## Given text
Two members of the Iranian Revolutionary Guard have been killed on a mission – just weeks after Tehran blamed ‘Zionists’ for the assassination of a Quds Force colonel as tension over the country’s nuclear ambitions rise.
Ali Kamani, a member of the Guards’ aerospace division, was ‘martyred’ in Khomein in central Markazi province on Sunday, Fars news agency said.
Mohammad Abdoos, an employee of the Ministry of Defence and Armed Forces Logistics, was reported to have been ‘martyred’ on Sunday evening during a mission in the northern Semnan province according to the ministry.
Fars said Abdoos, 33, was also working in aerospace – which Iran uses to produce military equipment.
Ali Kamani, a member of the Guards’ aerospace division, was ‘martyred’ in Khomein in central Markazi province on Sunday and Mohammad Abdoos, an employee of the Ministry of Defence and Armed Forces Logistics, was reported to have been ‘martyred’ on Sunday evening during a mission in the northern Semnan province
No further details were given on the men or how they died.

## Material shown

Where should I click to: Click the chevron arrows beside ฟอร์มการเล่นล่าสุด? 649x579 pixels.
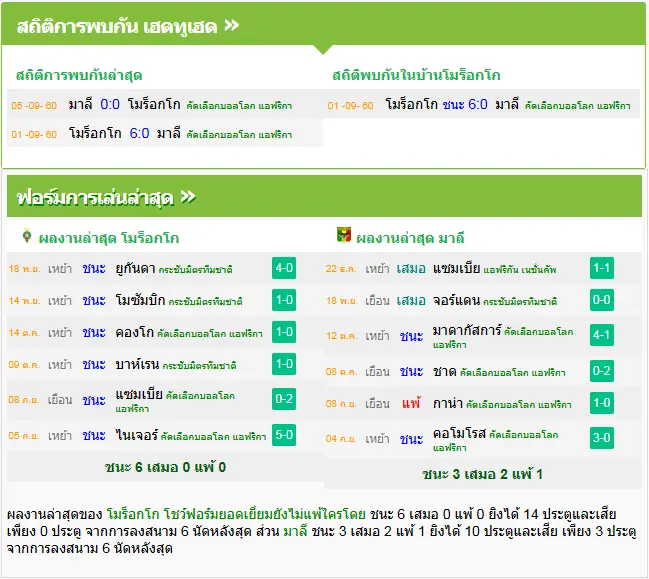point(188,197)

==

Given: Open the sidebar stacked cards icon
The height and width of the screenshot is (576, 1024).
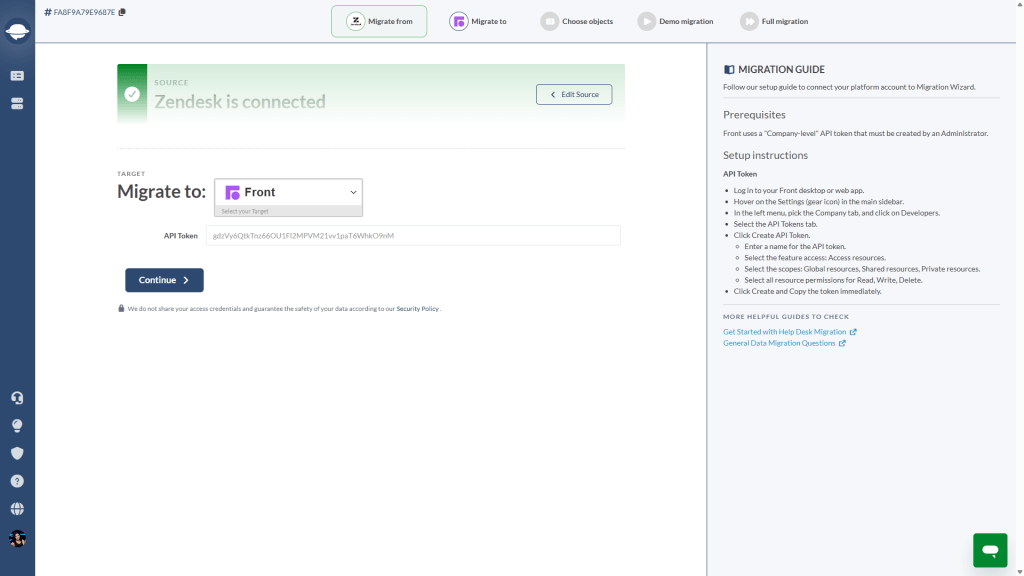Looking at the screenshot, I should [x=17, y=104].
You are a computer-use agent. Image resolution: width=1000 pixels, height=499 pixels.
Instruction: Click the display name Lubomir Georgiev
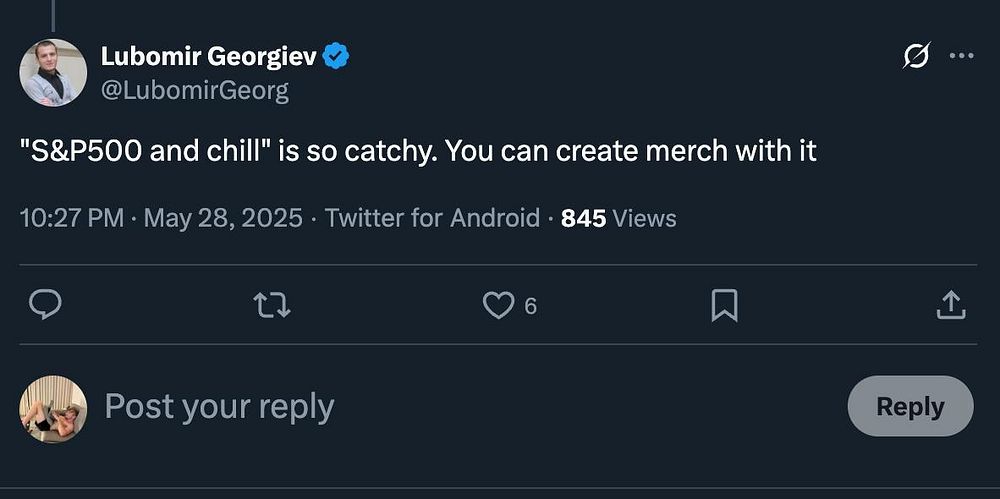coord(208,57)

## Required action
Write out the stretch of the news report on the two Iranians killed from "Two members of" through "to the ministry.", word for word.

## Response to the exercise
Two members of the Iranian Revolutionary Guard have been killed on a mission – just weeks after Tehran blamed ‘Zionists’ for the assassination of a Quds Force colonel as tension over the country’s nuclear ambitions rise.
Ali Kamani, a member of the Guards’ aerospace division, was ‘martyred’ in Khomein in central Markazi province on Sunday, Fars news agency said.
Mohammad Abdoos, an employee of the Ministry of Defence and Armed Forces Logistics, was reported to have been ‘martyred’ on Sunday evening during a mission in the northern Semnan province according to the ministry.